I was even on the brink of getting the big disease- Fever. I believe the germs were on the sidelines already, waiting for the right time to play inside my organs. However, I finally declared I'm going to bed early, and I hit those unicell organisms with a mighty bout of sleep attack. Take that, arseholes.

Well, ultimately, I got better. It's just the cough that's sticking to me like glue. Featherman is still working his wand, tickling my oesophagus with every opportunity. (Especially during sticky social situations).

Anyway, I'll probably be fine. I'm not allowing myself to have that big fever I had in February, where I was basically living at home as if I was living in a hospice. Exams are near, times have changed and the weather sucks. Therefore, I'm going to combat every cough with a poker face in the spirit of Lady GaGa.

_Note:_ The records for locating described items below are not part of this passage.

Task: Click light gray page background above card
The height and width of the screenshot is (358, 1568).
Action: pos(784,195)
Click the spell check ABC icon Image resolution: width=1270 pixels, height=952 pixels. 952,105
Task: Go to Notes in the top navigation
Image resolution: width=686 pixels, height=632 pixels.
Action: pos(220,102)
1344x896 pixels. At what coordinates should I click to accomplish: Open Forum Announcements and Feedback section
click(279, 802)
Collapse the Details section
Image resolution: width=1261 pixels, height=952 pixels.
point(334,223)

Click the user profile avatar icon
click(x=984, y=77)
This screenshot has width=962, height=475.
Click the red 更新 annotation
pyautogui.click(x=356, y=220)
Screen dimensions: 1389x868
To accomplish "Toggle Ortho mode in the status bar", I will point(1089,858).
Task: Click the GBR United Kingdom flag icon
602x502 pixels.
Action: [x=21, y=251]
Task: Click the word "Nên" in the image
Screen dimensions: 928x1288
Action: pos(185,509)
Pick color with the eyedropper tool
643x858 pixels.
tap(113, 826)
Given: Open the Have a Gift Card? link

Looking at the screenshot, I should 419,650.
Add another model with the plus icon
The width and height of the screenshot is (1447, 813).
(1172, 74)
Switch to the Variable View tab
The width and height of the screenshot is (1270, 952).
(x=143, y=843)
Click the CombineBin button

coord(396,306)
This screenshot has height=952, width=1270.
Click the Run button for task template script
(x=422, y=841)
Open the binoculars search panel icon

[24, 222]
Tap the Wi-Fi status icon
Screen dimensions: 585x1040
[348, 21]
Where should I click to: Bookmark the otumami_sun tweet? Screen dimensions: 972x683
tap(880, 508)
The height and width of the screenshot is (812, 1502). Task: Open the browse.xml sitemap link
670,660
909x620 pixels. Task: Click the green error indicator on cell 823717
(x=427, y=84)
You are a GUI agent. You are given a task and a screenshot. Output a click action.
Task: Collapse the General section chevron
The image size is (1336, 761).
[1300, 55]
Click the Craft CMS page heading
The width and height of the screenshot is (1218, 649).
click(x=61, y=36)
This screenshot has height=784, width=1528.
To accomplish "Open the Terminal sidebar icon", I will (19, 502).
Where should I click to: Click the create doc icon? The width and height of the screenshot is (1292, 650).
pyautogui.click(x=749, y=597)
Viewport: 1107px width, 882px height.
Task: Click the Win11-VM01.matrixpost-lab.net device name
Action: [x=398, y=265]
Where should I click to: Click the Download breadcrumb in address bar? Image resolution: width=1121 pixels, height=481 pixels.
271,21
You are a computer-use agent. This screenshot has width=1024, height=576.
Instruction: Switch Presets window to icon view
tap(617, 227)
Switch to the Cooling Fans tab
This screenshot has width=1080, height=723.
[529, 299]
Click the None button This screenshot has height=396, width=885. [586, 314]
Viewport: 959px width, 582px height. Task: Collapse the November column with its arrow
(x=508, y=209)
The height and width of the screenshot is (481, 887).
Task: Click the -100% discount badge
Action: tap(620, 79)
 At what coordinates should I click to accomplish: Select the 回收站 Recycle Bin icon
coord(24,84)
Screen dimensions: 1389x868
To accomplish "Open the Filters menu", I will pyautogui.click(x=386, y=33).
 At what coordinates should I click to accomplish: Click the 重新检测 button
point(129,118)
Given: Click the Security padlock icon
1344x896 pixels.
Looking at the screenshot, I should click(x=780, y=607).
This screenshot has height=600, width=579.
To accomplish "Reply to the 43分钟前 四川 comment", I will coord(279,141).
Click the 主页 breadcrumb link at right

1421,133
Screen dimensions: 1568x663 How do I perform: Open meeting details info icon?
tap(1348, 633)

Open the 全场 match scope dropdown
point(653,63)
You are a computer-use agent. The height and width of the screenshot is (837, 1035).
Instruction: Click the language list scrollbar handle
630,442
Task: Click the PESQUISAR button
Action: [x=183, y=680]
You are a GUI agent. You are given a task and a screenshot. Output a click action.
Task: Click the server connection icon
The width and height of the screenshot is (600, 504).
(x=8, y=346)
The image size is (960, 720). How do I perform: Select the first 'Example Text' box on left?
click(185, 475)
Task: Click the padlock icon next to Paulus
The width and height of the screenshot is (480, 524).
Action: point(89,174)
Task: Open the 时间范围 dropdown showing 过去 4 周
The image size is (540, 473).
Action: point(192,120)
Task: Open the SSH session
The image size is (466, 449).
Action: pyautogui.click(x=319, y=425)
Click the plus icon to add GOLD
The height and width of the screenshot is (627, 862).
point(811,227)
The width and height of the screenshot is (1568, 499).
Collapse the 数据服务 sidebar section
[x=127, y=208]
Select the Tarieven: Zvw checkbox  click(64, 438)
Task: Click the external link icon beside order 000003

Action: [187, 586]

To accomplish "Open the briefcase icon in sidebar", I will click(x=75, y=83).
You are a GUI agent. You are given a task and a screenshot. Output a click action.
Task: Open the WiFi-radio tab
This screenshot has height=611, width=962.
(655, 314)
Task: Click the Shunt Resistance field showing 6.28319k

And with each time I mention her, I never fail to dive into a rendition of the song.

"Can't read my, can't read my, oh you can't read my poker face. Cough's [sic] got me like nobody".

Sunday, November 1, 2009

Supplies!

http://www.youtube.com/watch?v=HcTMKaQPRSA

Go to this address to see how we spring a surprise on Wan Mei.

Songs.

"I don't wanna fall to pieces, I just wanna sit and stare at you."
- Avril Lavigne's Fall to Pieces

When I blogged with the other, Avril-Lavigne inspired blog, it was teen-angst and many tiny little things. One practice I liked to do was to include lyrics of songs I like at the top of each post. Looking back at my old blog (with all the horrible sentence structures), I can't believe that time has flown so quickly that some of the songs that I've written on my blog are no longer on the radio.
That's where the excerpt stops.